→ **HOW TO COMPLETE THIS TASK**
All lines from the one holding "Task: Click the Status column header" to the end of the listing are to be output exactly, both ends included, with any pictures left out.

----------------

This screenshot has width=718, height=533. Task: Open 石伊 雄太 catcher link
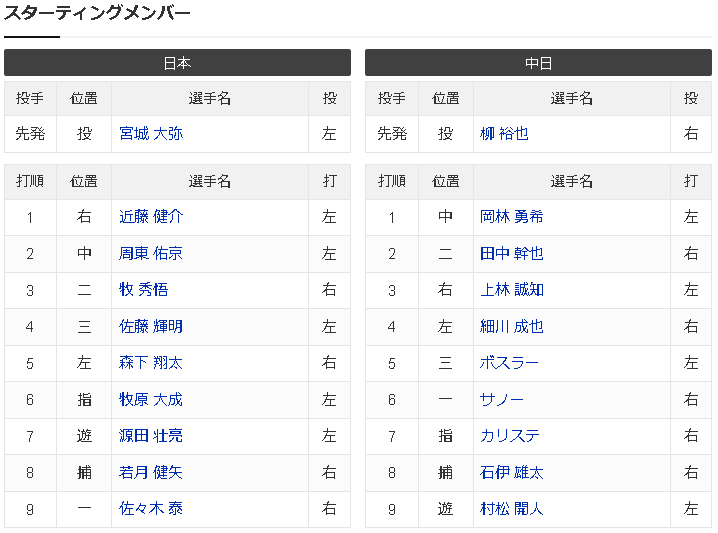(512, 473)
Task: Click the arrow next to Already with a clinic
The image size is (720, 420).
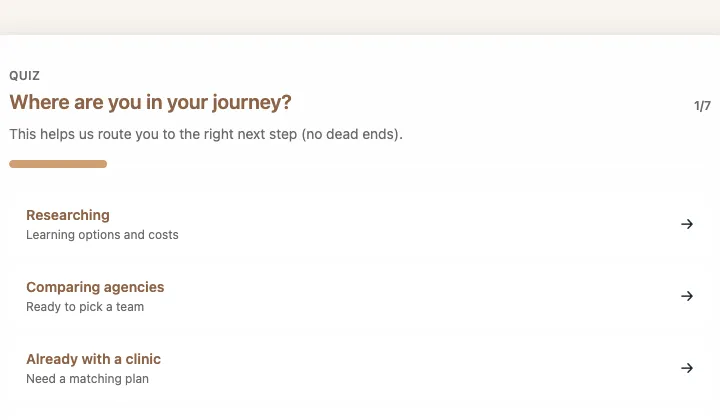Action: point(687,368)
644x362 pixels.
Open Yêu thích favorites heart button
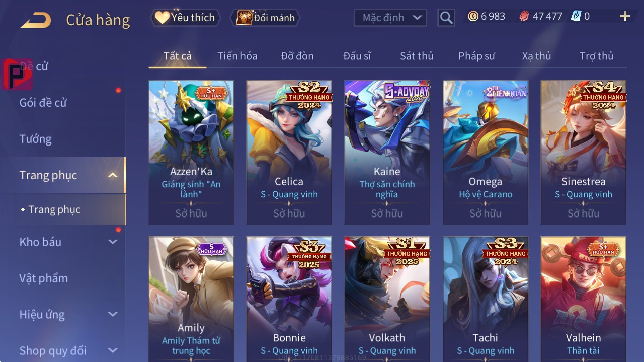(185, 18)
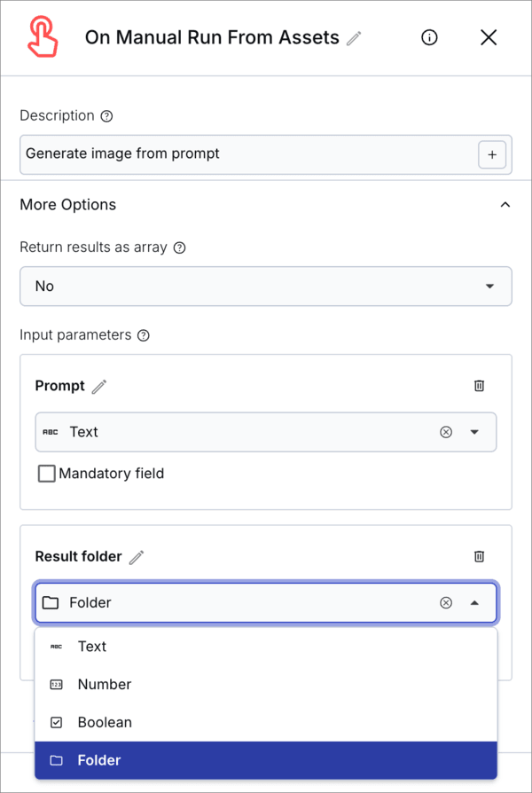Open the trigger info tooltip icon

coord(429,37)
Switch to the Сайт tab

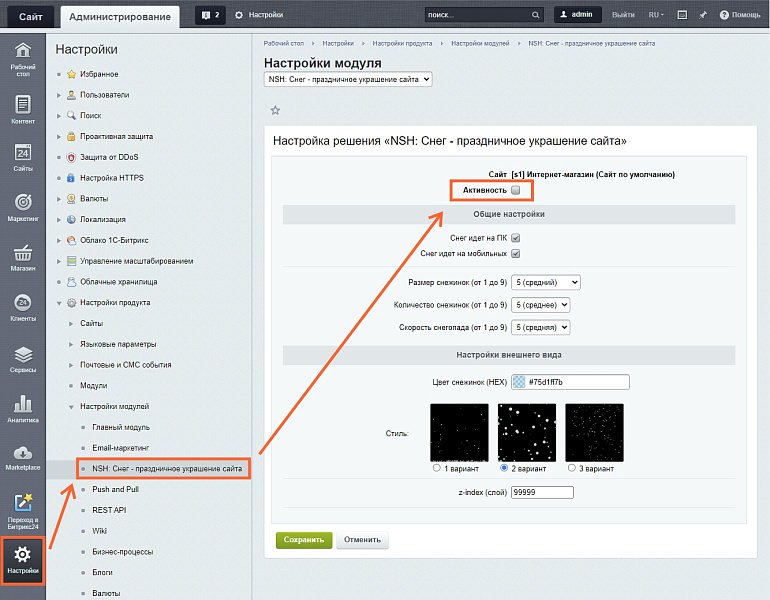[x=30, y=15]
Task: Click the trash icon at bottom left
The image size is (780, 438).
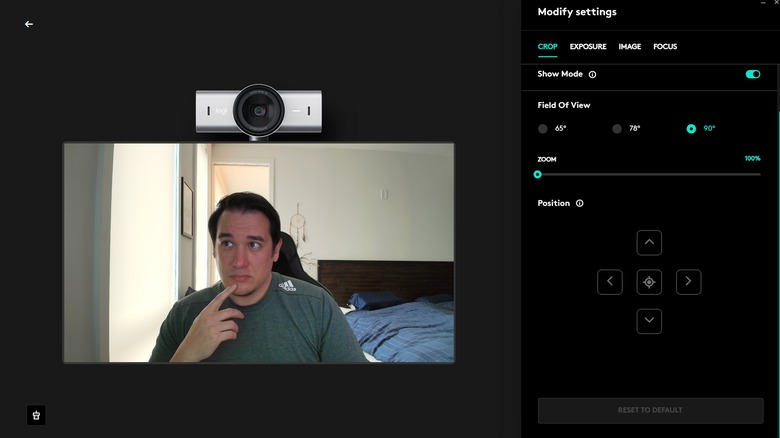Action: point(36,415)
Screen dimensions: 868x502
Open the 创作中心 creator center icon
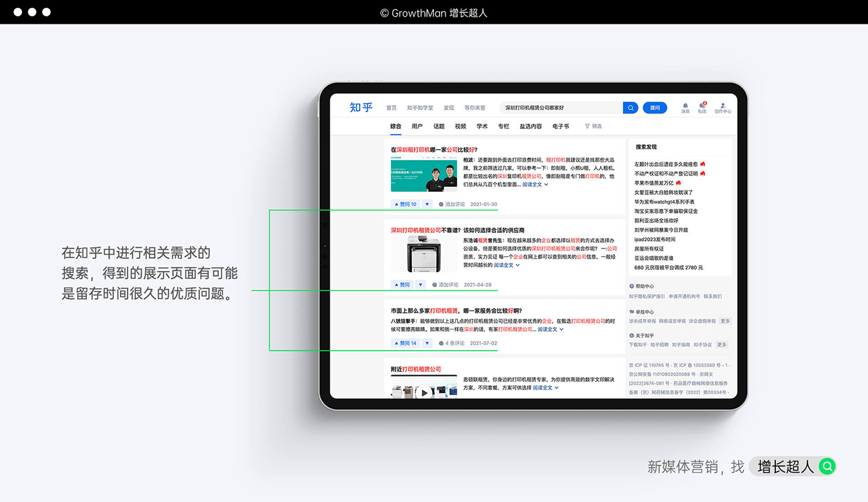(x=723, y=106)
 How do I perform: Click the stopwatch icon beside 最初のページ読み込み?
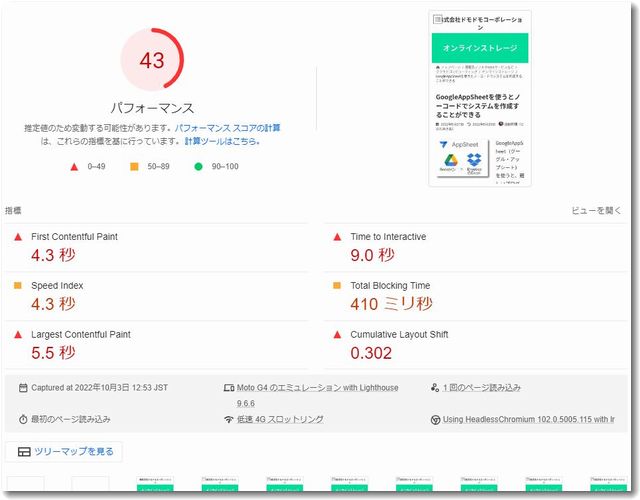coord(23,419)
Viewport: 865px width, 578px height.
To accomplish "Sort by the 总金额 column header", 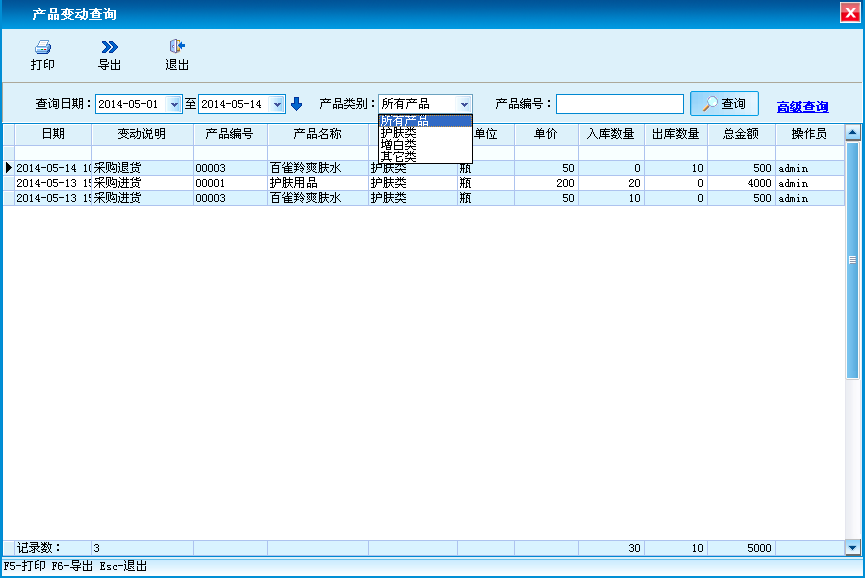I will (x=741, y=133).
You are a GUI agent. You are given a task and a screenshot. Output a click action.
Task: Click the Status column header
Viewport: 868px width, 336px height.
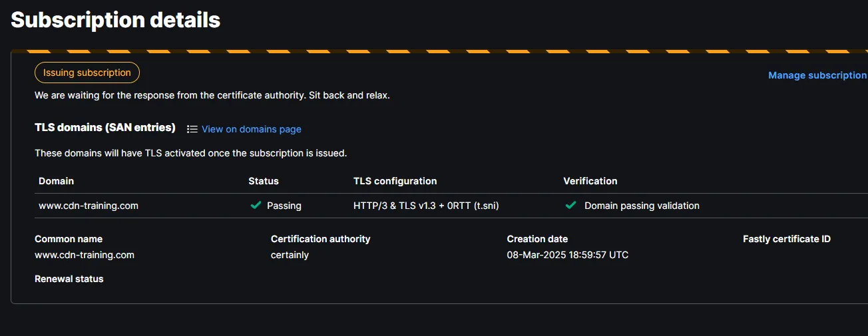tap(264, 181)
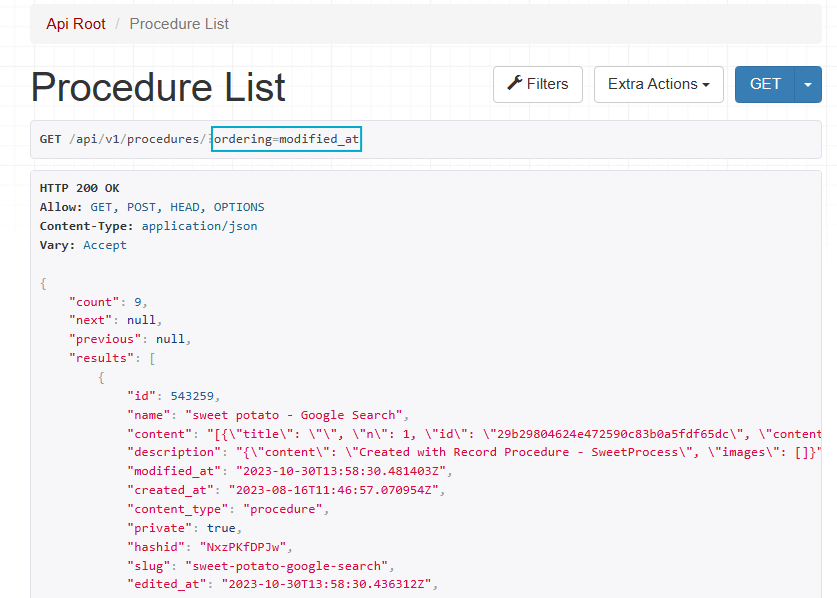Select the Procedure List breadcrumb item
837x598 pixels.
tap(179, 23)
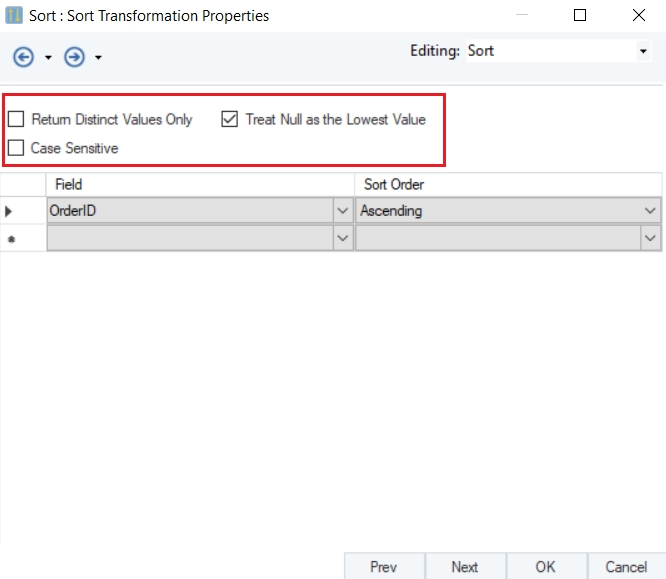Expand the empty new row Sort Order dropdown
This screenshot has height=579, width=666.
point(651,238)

----------------

→ **RESPONSE AREA**
Task: Click the Status column header
Viewport: 868px width, 336px height.
tap(264, 181)
Select the Procedure List breadcrumb item
837x598 pixels.
tap(179, 23)
Expand the empty new row Sort Order dropdown
This screenshot has height=579, width=666.
point(651,238)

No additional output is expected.